(Financial TImes) -- The Bank of Japan has lifted its assessment of Japan's economy, and underlined progress towards its price target by saying that inflation expectations "appear to be rising."
In an upbeat statement following a two-day policy meeting, the BoJ said the world's third-largest economy is "recovering moderately", boosted by a pick-up in exports and investment in fixed assets by companies on the back of higher profits. Public investment is also rising, it noted, while the housing sector is looking stronger.
As such, the BoJ kept its main policy settings on hold, as it has done every month since April, when governor Haruhiko Kuroda unveiled what he called a "new phase" of "quantitative and qualitative monetary easing." The aim is to hit a 2 per cent target for inflation by buying up huge amounts of assets, mostly longer-term bonds.
This week the BoJ reported that Japan's monetary base expanded 42 per cent from a year earlier in August, to Y172tn ($1.72tn), marking an all-time high for the sixth straight month. Meanwhile, the balance of current accounts deposited at the BoJ more than doubled to Y84tn, as banks parked proceeds of bond sales.
Analysts say that the BoJ is now at a delicate juncture in its easing programme, where it is hoping that so-called "bad inflation" caused by the drop in the yen since late last year is gradually replaced by "good inflation", signalling a virtuous cycle of demand.
For now, the evidence is mixed. The Japan-style core measure of consumer price inflation, which excludes food but not energy, climbed to 0.7 per cent in July, its highest level in nearly five years. The US-style core measure, which strips out both food and energy, is also on a rising trend but is still negative, at minus 0.1 per cent in July. Prices for items such as housing, furniture and medical care all fell from a year earlier.

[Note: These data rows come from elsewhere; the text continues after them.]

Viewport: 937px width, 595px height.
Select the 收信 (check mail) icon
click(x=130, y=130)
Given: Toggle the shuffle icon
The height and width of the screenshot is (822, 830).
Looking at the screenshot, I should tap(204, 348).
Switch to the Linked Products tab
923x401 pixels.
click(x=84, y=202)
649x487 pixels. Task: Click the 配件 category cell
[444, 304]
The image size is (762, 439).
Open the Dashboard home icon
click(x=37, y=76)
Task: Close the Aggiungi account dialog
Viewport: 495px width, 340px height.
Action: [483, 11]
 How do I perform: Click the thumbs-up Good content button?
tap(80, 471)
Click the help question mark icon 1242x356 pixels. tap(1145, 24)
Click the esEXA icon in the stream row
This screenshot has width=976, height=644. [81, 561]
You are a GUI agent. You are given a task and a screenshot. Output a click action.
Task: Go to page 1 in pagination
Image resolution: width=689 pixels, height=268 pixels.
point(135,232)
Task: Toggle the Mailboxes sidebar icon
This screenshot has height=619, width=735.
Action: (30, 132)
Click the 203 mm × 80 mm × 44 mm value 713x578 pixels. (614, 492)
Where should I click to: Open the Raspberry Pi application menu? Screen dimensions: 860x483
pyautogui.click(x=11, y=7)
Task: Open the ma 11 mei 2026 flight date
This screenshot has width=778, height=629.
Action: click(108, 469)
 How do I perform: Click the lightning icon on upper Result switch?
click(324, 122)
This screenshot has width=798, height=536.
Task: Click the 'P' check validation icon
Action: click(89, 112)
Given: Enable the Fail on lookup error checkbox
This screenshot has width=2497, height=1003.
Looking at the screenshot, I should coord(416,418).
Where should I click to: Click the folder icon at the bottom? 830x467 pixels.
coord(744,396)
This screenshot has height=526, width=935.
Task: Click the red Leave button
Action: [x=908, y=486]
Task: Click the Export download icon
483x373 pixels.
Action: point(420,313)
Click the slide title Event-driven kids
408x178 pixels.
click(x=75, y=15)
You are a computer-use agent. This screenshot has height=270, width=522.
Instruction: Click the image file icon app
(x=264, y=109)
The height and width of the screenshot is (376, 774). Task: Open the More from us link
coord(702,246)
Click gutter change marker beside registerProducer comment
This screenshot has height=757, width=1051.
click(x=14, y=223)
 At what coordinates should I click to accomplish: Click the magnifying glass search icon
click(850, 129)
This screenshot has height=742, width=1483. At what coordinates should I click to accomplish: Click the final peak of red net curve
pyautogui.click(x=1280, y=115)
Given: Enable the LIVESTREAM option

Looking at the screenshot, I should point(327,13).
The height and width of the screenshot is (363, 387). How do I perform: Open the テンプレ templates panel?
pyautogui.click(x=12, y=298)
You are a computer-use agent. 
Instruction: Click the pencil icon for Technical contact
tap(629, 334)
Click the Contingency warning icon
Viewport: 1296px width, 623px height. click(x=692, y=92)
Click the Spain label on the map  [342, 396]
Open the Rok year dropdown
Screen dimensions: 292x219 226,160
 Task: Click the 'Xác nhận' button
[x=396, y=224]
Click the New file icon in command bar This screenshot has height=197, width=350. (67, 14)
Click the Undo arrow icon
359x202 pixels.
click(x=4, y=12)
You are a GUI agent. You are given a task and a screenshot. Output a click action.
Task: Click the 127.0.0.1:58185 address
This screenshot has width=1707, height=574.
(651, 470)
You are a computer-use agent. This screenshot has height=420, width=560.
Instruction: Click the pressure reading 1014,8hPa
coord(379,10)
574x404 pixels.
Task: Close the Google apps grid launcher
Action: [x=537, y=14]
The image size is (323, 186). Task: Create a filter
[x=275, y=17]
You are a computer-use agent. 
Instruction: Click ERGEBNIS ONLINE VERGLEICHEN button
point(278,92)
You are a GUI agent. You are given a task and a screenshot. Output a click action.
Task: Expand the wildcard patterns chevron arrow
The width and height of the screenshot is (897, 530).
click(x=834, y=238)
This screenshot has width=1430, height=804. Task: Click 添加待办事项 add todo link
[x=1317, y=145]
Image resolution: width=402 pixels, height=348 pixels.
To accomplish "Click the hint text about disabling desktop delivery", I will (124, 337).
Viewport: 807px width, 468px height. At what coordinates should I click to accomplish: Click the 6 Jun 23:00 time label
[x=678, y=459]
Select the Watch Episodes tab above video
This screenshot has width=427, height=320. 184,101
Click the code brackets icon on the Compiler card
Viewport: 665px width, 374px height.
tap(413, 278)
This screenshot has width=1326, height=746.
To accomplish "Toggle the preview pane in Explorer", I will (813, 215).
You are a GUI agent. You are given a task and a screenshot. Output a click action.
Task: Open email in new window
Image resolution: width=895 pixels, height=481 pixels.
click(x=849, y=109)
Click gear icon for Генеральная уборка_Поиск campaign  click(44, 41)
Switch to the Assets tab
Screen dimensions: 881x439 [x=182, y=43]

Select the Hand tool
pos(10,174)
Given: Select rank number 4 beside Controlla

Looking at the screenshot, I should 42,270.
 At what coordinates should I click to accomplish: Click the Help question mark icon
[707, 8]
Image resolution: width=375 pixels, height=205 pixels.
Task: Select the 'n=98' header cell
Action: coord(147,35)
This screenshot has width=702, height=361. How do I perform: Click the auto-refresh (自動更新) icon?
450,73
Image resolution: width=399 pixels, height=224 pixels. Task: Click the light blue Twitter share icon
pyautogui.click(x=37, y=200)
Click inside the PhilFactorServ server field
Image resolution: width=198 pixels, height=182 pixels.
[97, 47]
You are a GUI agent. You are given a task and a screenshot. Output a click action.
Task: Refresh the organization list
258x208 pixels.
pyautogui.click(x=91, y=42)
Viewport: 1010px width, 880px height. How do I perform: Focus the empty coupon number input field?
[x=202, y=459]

Meanwhile, lending activity is still relatively subdued, with total loans rising 2.2 per cent in July. Base salaries are generally flat, or falling.
However, prices are moving in line with the policy board's forecasts, which means that the BoJ is under little pressure to do more to try to force the index higher. The onus now shifts to the government, say analysts, as it prepares to address some of the structural reforms set out in the growth strategy of Shinzo Abe, prime minister.
Abe wants to make Japan a more competitive place to invest and to do business, thus stimulating employment, incomes and consumption.
"[BoJ] policy board members are continuing to shun 'incremental easing'", said Izumi Devalier, economist at HSBC in Hong Kong. She expects the BoJ to leave monetary conditions unchanged for the remainder of the fiscal year to April.
"With the central bank out of the hot seat for now, the focus is squarely on the government."